Barry Stellrecht wrote: I wouldn't expect a lot of people to join--for one thing, most people wandering through the WWW are very reluctant to PAY to see anything out on the web. Despite a decade of such things, there are only two sites I've paid to access to date, and this is one of them, and I was a paid member prior to the website here. In fact I'm usually turned away at just the need to sign up for a "free membership" to read something.
David Tyler wrote:People are finding us, now that the old website is no longer active, and the new website appears at the top of the page when you Google for 'junk rig'. But they're not joining us - yet. Why is that, I wonder?
I will grant Barry's thought that most people wandering through the web are very reluctant to pay for any content. However, I think equally important is the fact that people are just getting out of the habit of joining anything. My other boating group affiliation, the United States Power Squadrons, is the oldest safe boating educational group in the US and is not a primarily web-based group, and we're having a helluva struggle keeping people joining up and staying joined up.

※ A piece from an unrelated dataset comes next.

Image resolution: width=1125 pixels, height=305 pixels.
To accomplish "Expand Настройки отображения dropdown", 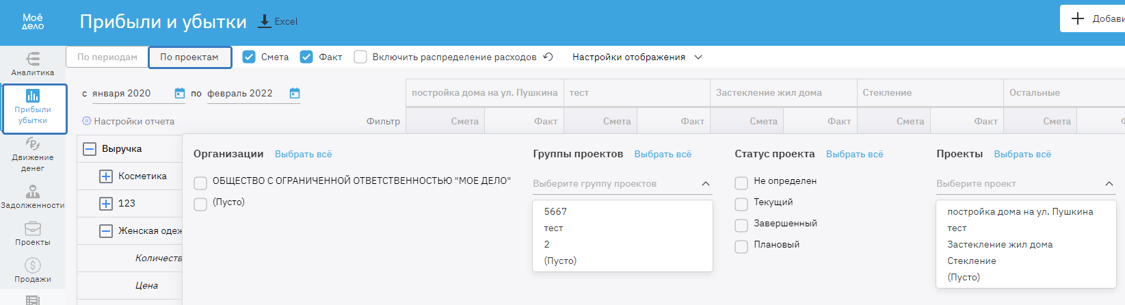I will (x=637, y=57).
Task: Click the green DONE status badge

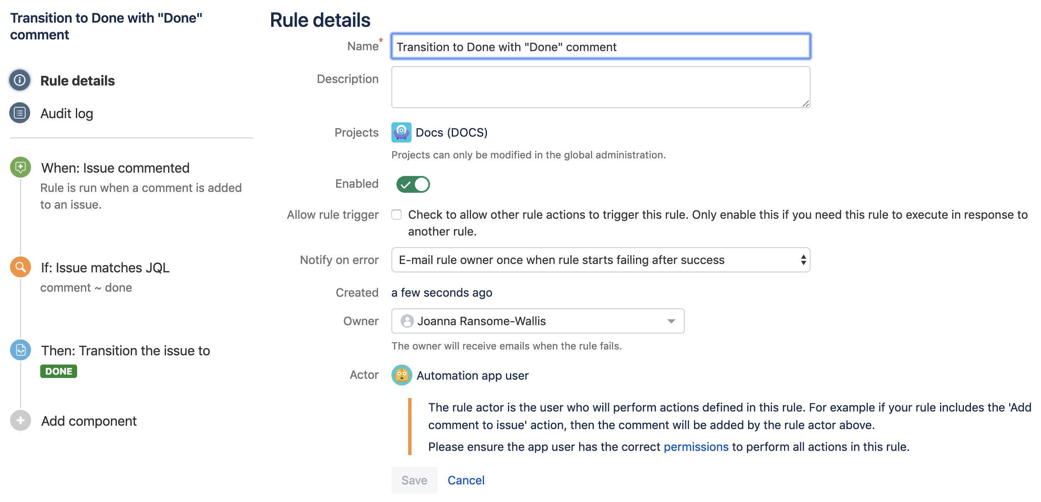Action: [59, 371]
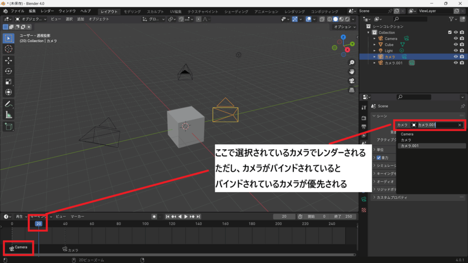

That said, we - the Junk Rig Association - are not just a web site trying to get people to pay to read content. We're a social group, a research group, and a source of very specialized knowledge. We offer pdf's of many years of printed research that people can't find anywhere else in the world. Admittedly, what we offer is, as I said, very specialized: if you don't need it a lot you don't need it at all.

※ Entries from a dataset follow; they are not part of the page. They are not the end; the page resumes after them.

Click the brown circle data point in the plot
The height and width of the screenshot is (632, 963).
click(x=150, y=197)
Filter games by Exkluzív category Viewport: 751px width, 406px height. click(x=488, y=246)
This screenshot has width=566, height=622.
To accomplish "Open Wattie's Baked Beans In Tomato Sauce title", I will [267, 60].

That said, what we offer is not the same as reading a story on one newspaper that you can just as easily read on any of half a dozen other newspapers.
I still think it's hard to get conversions, convert visitors to members, but we should all be thinking how to present ourselves on the public pages that makes us as appealing as possible to people who might consider joining and makes it clear that they can get stuff here they can't get anywhere else period.